Copy verbatim the block of lines in the entries below whose first line contains "Given: Follow the" and whose last line contains "Viewport: 1459px width, 812px height.". Leave out all other lines.

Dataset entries
"""

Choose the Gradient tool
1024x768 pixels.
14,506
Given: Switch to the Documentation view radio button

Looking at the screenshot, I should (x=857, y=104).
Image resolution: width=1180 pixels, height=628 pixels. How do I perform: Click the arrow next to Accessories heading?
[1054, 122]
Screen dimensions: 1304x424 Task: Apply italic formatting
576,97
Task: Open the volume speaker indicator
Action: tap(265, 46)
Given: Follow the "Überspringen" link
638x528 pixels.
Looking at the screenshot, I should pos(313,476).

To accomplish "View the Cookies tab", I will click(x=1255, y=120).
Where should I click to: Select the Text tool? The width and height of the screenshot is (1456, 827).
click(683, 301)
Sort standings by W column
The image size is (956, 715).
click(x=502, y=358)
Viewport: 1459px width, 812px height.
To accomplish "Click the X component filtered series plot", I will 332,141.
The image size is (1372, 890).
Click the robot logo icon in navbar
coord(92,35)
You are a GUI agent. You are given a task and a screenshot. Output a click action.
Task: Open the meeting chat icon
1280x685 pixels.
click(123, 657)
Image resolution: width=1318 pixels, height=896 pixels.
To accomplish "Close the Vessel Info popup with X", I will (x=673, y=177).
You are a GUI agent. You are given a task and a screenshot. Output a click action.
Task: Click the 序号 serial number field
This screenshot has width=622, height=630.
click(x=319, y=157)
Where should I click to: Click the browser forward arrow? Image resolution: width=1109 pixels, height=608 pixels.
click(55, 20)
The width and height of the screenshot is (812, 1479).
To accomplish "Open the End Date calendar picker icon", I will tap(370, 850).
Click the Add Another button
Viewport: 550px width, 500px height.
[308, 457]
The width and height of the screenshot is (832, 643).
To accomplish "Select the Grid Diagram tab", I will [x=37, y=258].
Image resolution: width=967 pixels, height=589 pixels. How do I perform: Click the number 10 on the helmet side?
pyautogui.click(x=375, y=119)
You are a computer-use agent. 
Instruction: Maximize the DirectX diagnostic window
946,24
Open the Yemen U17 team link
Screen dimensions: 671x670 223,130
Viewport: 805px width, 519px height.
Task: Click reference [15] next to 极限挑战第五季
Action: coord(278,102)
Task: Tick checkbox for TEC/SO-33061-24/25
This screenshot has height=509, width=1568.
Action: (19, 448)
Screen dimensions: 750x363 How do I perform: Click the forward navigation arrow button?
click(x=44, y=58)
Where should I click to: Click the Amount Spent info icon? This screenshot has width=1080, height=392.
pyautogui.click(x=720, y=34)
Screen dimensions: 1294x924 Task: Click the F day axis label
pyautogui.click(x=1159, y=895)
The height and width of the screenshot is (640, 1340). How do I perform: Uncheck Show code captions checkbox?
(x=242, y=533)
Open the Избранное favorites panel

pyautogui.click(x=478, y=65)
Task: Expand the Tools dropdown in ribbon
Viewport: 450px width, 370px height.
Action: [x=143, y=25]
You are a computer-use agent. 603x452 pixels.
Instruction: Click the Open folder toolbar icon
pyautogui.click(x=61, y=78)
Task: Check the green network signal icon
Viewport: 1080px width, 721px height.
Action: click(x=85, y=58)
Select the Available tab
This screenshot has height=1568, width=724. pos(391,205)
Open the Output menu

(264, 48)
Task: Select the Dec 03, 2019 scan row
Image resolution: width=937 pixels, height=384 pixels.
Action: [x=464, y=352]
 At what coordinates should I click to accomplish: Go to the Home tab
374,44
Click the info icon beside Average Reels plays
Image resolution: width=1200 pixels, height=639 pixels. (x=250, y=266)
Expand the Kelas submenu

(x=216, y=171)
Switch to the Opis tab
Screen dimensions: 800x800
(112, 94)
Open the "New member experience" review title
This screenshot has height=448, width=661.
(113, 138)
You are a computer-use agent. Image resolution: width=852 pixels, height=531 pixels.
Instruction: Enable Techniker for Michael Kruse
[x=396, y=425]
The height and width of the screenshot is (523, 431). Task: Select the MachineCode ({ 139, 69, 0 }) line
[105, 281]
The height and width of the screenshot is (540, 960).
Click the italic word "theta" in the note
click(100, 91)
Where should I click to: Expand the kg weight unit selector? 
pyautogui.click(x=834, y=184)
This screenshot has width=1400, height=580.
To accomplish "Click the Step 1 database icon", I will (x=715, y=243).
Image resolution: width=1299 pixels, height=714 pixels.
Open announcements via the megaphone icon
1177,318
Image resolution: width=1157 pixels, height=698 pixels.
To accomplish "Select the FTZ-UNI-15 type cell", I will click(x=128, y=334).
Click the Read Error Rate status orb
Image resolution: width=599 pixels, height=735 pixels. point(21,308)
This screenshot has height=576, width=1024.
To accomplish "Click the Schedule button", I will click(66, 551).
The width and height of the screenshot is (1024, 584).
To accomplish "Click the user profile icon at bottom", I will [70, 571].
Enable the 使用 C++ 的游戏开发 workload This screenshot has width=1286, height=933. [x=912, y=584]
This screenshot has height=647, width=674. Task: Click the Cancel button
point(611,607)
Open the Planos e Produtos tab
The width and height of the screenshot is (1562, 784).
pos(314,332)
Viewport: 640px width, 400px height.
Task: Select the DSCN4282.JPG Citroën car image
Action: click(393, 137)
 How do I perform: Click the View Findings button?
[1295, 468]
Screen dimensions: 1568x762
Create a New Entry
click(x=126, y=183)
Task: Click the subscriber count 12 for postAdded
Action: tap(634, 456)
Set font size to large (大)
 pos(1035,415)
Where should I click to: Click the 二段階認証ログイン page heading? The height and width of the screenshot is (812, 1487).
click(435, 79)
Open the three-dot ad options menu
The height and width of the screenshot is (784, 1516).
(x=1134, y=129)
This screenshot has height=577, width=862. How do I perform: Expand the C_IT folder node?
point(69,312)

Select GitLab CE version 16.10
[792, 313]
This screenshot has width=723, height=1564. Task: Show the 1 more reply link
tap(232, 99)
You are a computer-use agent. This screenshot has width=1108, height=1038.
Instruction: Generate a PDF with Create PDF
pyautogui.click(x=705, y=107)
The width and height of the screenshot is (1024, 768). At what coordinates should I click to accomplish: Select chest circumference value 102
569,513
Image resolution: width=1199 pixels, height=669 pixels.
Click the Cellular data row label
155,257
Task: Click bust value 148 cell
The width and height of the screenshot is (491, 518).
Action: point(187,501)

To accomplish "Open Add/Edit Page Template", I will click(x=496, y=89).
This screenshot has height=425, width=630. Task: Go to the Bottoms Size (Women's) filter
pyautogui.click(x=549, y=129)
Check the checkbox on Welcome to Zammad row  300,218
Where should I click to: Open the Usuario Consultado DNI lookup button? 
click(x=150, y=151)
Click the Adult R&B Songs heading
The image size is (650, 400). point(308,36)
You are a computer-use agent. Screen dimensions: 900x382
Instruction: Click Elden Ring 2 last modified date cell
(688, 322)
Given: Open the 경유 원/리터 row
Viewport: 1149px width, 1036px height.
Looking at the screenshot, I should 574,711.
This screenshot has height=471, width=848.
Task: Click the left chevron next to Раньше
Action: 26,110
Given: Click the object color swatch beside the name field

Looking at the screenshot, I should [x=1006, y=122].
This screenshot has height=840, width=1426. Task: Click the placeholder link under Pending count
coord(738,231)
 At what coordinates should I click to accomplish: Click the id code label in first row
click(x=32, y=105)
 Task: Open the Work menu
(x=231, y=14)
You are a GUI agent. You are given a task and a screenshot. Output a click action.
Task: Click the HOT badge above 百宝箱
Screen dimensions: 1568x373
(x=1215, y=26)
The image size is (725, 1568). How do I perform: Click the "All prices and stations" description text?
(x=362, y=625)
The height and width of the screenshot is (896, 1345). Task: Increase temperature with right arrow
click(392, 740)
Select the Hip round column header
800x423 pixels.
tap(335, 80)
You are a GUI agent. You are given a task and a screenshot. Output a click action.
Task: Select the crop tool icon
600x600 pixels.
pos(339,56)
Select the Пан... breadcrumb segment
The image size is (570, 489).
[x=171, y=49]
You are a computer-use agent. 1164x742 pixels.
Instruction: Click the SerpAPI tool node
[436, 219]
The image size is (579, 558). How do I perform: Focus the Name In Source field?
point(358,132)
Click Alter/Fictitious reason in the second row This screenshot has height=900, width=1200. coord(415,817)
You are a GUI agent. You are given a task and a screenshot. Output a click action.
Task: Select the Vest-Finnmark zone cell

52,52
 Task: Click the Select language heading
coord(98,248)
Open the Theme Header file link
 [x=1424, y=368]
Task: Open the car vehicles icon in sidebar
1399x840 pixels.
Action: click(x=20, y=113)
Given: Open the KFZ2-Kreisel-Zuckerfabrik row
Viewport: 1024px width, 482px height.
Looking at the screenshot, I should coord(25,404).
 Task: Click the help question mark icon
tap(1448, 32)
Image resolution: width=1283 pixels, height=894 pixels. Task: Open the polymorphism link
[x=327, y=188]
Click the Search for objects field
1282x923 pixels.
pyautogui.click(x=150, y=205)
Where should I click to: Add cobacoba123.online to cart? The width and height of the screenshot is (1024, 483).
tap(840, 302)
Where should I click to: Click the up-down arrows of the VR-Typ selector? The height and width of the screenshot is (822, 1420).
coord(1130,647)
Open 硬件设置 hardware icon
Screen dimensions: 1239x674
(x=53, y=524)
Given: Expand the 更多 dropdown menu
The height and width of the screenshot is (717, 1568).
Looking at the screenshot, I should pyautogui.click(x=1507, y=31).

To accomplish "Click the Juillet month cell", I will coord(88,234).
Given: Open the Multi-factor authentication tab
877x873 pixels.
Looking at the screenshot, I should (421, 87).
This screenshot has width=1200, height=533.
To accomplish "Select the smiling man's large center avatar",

"""

* [WRITTEN REPLY]
Given: Follow the "Überspringen" link
638x528 pixels.
Looking at the screenshot, I should pos(313,476).

To accomplish "View the Cookies tab", I will click(x=1255, y=120).
Where should I click to: Select the Text tool? The width and height of the screenshot is (1456, 827).
click(683, 301)
Sort standings by W column
The image size is (956, 715).
click(x=502, y=358)
Viewport: 1459px width, 812px height.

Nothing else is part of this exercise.